Pouvez-vous poursuivre l'entretien sur le clavier Azerty du CPC 6128 à partir de sa dernière phrase ?

* [DOCUMENT SOURCE]:
-.-.-

Eric Charton • Amstrad France

Eric Charton est à l’origine informaticien, spécialisé dans la programmation assembleur et systèmes. Il a été employé d’Amstrad France et journaliste pour Amstrad Magazine. Il nous a confié avoir adapté le clavier du CPC 6128 pour la France.

Que voulez-vous dire lorsque vous nous affirmez avoir adapté le clavier 6128 en français ? S’agit-il du passage du Qwerty à l’Azerty ?

Oui ! C’était une demande du service Marketing d’Amstrad France. Pour y répondre, nous avons étudié (avec Cyril Hing) les claviers accentués existants (ceux des PC) et cherché des solutions pour franciser ce clavier (qui jusqu’ici avait toujours été vendu en anglais). Ce n’était pas évident : contrairement à un clavier de PC, le clavier de CPC était très « grand public ». Il n’a jamais été pensé pour accepter la francisation.

Il s’agissait d’élaborer le plan du clavier, d’imaginer des solutions et des suggestions pour reprogrammer les ROM, et de prévenir tous risques de défectuosité logicielle liés à cette modification (incompatibilité de jeux par exemple). À cette occasion, nous avions été travaillés quelques jours à Brentwood avec Roland Perry et ses assistants pour finaliser la définition du prototype. Si je me souviens bien, je crois que l’idée sous-jacente à l’époque était d’empêcher les importateurs parallèles de diffuser des CPC en France (ce qui perturbait le marché de la filiale Française).

Avec un CPC francisé livré uniquement chez Amstrad France, plus aucun revendeur n’aurait osé vendre des CPC d’importateurs parallèles (à clavier Qwerty) : il aurait été immédiatement démasqué (et sans espoir de se voir livré à nouveau un jour par Amstrad France). Il y avait un aspect juridique aussi : des lois obligeaient les importateurs à fournir des produits francisés. Le CPC Azerty permettait de poursuivre ceux qui vendaient du Querty. Amstrad France gérait toujours la pénurie, et pendant des années, n’a eu de cesse de chercher à empêcher les importateurs de lui prendre ses parts de marché.

-.-.-

* [SEGMENT DE DONNÉES]:
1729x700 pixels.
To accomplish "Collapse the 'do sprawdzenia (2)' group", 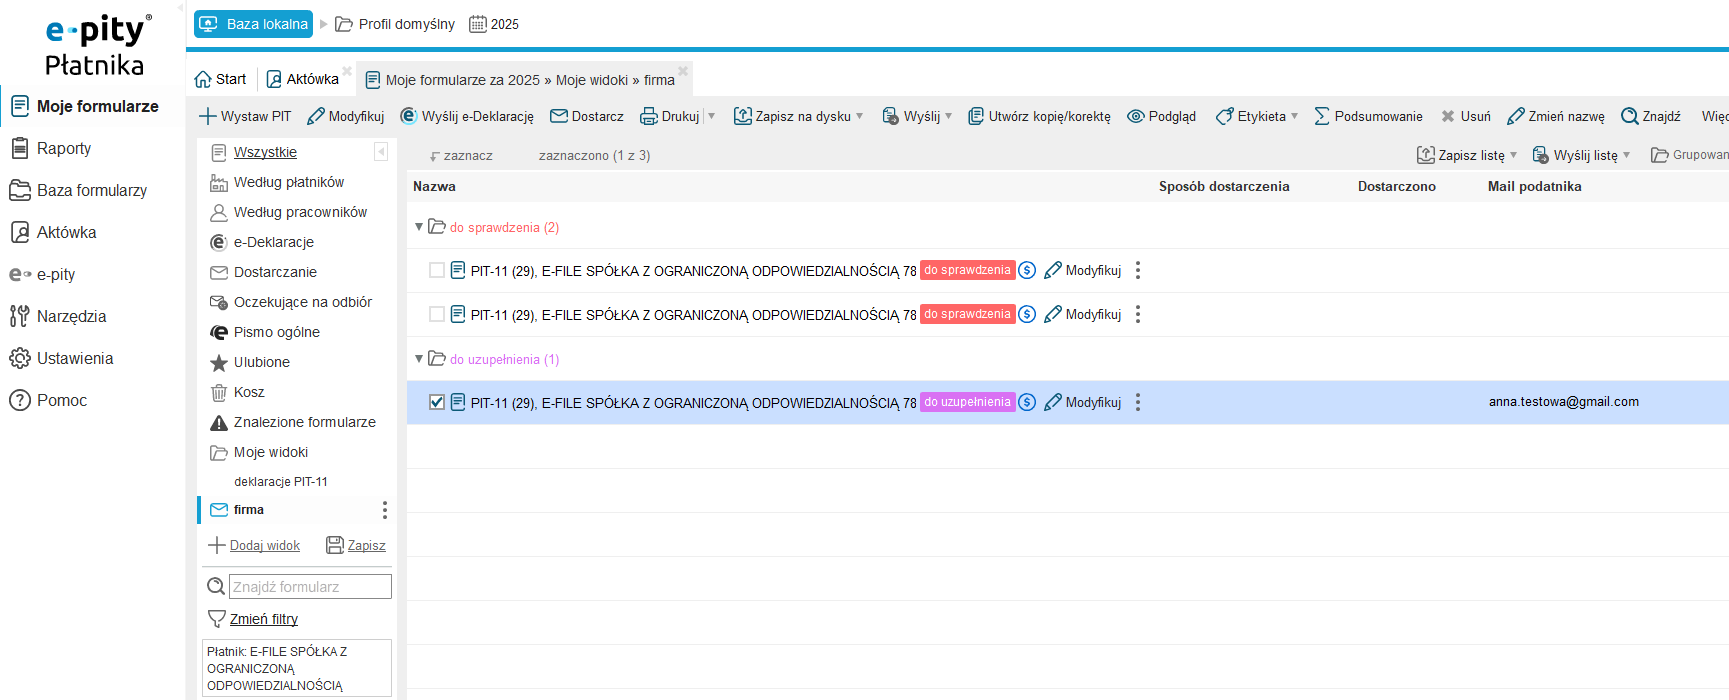I will [x=419, y=227].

-.-.-

* [RÉPONSE ATTENDUE]:
Comment êtes-vous rentré chez Amstrad à l’époque ? Et connaissiez-vous la machine ou étiez-vous seulement passionné d’informatique ?

Je pigeais pour Amstrad Magazine depuis un mois ou deux en tant que Journaliste Stagiaire, et j’avais envie de trouver un emploi salarié chez un constructeur (les stagiaires – surtout pigistes – sont très mal payés… ). J’avais déjà un peu d’expérience puisque j’avais programmé des jeux pour Sprites (sur Spectrum et Excelvision). François Quentin – le directeur technique et marketing d’Amstrad France – a demandé à Philippe Lamigeon (Rédacteur en chef d’Amstrad Magazine) s’il connaissait un programmeur pour travailler sur le support et les localisations des machines Amstrad.

 

Philippe Lamigeon m’en a parlé. J’ai dû avoir un rendez-vous avec François Quentin le lendemain, à Sèvres, et j’ai commencé à travailler le surlendemain… J’avais posé comme seule condition – pour être embauché si rapidement – de pouvoir continuer à écrire pour Amstrad Magazine. Je connaissais un peu le CPC à titre professionnel : je l’ai décortiqué pour publier des articles techniques chez Amstrad Magazine. Je connaissais surtout son processeur Zilog et son assembleur Z80 que j’avais programmé sur les Spectrum.

À quels magazines CPC avez-vous participé ?

Amstrad Magazine depuis le numéro 1 (mon premier article était un programme en Loco Basic). Pendant tout le temps où j’ai travaillé chez Amstrad France, j’ai continué à travailler sur Amstrad Magazine, mais sous des pseudonymes. Le fait était connu de tout le monde. François Quentin m’avait demandé de ne pas signer mes papiers, car Marion Vanier appréciait modérément qu’un de ses collaborateurs écrive pour ce magazine qu’elle détestait (plusieurs pigistes d’Amstrad Magazine ont aussi été embauchés par Amstrad : Cyril Hing, Fabienne Ferrer).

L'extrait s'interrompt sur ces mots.